--- START OF Records provided ---
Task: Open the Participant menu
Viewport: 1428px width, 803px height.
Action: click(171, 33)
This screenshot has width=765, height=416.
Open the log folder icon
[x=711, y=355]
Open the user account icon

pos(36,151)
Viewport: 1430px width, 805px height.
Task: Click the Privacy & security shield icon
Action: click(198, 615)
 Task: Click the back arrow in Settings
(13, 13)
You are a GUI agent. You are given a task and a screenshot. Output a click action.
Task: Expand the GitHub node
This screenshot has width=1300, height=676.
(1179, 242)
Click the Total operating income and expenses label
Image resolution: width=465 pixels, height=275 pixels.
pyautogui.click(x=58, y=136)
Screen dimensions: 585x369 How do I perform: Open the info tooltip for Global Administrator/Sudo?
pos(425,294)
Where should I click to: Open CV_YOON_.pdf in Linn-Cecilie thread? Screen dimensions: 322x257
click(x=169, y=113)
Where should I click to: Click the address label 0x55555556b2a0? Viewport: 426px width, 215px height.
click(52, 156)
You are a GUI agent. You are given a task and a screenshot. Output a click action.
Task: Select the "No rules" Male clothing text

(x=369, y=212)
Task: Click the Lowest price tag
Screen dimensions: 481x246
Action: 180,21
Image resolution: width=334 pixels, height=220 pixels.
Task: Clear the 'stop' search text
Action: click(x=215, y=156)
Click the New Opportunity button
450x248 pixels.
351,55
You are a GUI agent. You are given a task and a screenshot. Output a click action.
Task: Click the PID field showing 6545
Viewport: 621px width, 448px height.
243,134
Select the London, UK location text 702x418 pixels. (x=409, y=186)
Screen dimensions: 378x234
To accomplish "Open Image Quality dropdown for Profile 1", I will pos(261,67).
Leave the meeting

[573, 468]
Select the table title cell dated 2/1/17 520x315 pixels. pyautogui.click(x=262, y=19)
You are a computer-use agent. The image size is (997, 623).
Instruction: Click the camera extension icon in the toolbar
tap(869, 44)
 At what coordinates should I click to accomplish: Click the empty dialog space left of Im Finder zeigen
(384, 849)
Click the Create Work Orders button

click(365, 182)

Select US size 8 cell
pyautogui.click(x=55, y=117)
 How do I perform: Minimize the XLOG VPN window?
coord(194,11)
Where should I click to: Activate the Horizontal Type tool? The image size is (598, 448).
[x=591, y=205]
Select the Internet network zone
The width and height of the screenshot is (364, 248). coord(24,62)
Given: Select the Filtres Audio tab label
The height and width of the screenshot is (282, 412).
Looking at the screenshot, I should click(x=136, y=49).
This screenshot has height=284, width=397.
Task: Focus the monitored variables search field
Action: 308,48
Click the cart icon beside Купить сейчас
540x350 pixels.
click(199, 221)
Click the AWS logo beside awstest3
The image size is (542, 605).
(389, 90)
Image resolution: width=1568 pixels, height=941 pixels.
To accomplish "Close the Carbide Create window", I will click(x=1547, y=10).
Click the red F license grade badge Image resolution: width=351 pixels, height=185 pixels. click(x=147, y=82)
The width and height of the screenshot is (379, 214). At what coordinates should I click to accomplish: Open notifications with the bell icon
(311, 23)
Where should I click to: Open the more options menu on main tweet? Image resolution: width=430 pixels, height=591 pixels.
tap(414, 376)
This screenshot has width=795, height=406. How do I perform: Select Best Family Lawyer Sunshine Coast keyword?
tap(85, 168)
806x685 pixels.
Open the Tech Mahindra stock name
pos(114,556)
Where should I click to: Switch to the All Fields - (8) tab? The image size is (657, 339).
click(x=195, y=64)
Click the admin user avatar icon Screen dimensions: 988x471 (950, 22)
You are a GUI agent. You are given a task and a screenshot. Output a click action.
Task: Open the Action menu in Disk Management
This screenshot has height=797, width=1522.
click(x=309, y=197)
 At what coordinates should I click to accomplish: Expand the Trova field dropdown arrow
--- END OF Records provided ---
Problem statement: Copy every line of the records above exactly, character for character.

Solved exercise:
Task: Open the Participant menu
Viewport: 1428px width, 803px height.
Action: click(171, 33)
This screenshot has width=765, height=416.
Open the log folder icon
[x=711, y=355]
Open the user account icon

pos(36,151)
Viewport: 1430px width, 805px height.
Task: Click the Privacy & security shield icon
Action: click(198, 615)
 Task: Click the back arrow in Settings
(13, 13)
You are a GUI agent. You are given a task and a screenshot. Output a click action.
Task: Expand the GitHub node
This screenshot has width=1300, height=676.
(1179, 242)
Click the Total operating income and expenses label
Image resolution: width=465 pixels, height=275 pixels.
pyautogui.click(x=58, y=136)
Screen dimensions: 585x369 How do I perform: Open the info tooltip for Global Administrator/Sudo?
pos(425,294)
Where should I click to: Open CV_YOON_.pdf in Linn-Cecilie thread? Screen dimensions: 322x257
click(x=169, y=113)
Where should I click to: Click the address label 0x55555556b2a0? Viewport: 426px width, 215px height.
click(52, 156)
You are a GUI agent. You are given a task and a screenshot. Output a click action.
Task: Select the "No rules" Male clothing text

(x=369, y=212)
Task: Click the Lowest price tag
Screen dimensions: 481x246
Action: 180,21
Image resolution: width=334 pixels, height=220 pixels.
Task: Clear the 'stop' search text
Action: click(x=215, y=156)
Click the New Opportunity button
450x248 pixels.
351,55
You are a GUI agent. You are given a task and a screenshot. Output a click action.
Task: Click the PID field showing 6545
Viewport: 621px width, 448px height.
243,134
Select the London, UK location text 702x418 pixels. (x=409, y=186)
Screen dimensions: 378x234
To accomplish "Open Image Quality dropdown for Profile 1", I will pos(261,67).
Leave the meeting

[573, 468]
Select the table title cell dated 2/1/17 520x315 pixels. pyautogui.click(x=262, y=19)
You are a computer-use agent. The image size is (997, 623).
Instruction: Click the camera extension icon in the toolbar
tap(869, 44)
 At what coordinates should I click to accomplish: Click the empty dialog space left of Im Finder zeigen
(384, 849)
Click the Create Work Orders button

click(365, 182)

Select US size 8 cell
pyautogui.click(x=55, y=117)
 How do I perform: Minimize the XLOG VPN window?
coord(194,11)
Where should I click to: Activate the Horizontal Type tool? The image size is (598, 448).
[x=591, y=205]
Select the Internet network zone
The width and height of the screenshot is (364, 248). coord(24,62)
Given: Select the Filtres Audio tab label
The height and width of the screenshot is (282, 412).
Looking at the screenshot, I should click(x=136, y=49).
This screenshot has height=284, width=397.
Task: Focus the monitored variables search field
Action: 308,48
Click the cart icon beside Купить сейчас
540x350 pixels.
click(199, 221)
Click the AWS logo beside awstest3
The image size is (542, 605).
(389, 90)
Image resolution: width=1568 pixels, height=941 pixels.
To accomplish "Close the Carbide Create window", I will click(x=1547, y=10).
Click the red F license grade badge Image resolution: width=351 pixels, height=185 pixels. click(x=147, y=82)
The width and height of the screenshot is (379, 214). At what coordinates should I click to accomplish: Open notifications with the bell icon
(311, 23)
Where should I click to: Open the more options menu on main tweet? Image resolution: width=430 pixels, height=591 pixels.
tap(414, 376)
This screenshot has width=795, height=406. How do I perform: Select Best Family Lawyer Sunshine Coast keyword?
tap(85, 168)
806x685 pixels.
Open the Tech Mahindra stock name
pos(114,556)
Where should I click to: Switch to the All Fields - (8) tab? The image size is (657, 339).
click(x=195, y=64)
Click the admin user avatar icon Screen dimensions: 988x471 (950, 22)
You are a GUI agent. You are given a task and a screenshot. Output a click action.
Task: Open the Action menu in Disk Management
This screenshot has height=797, width=1522.
click(x=309, y=197)
 At what coordinates should I click to accomplish: Expand the Trova field dropdown arrow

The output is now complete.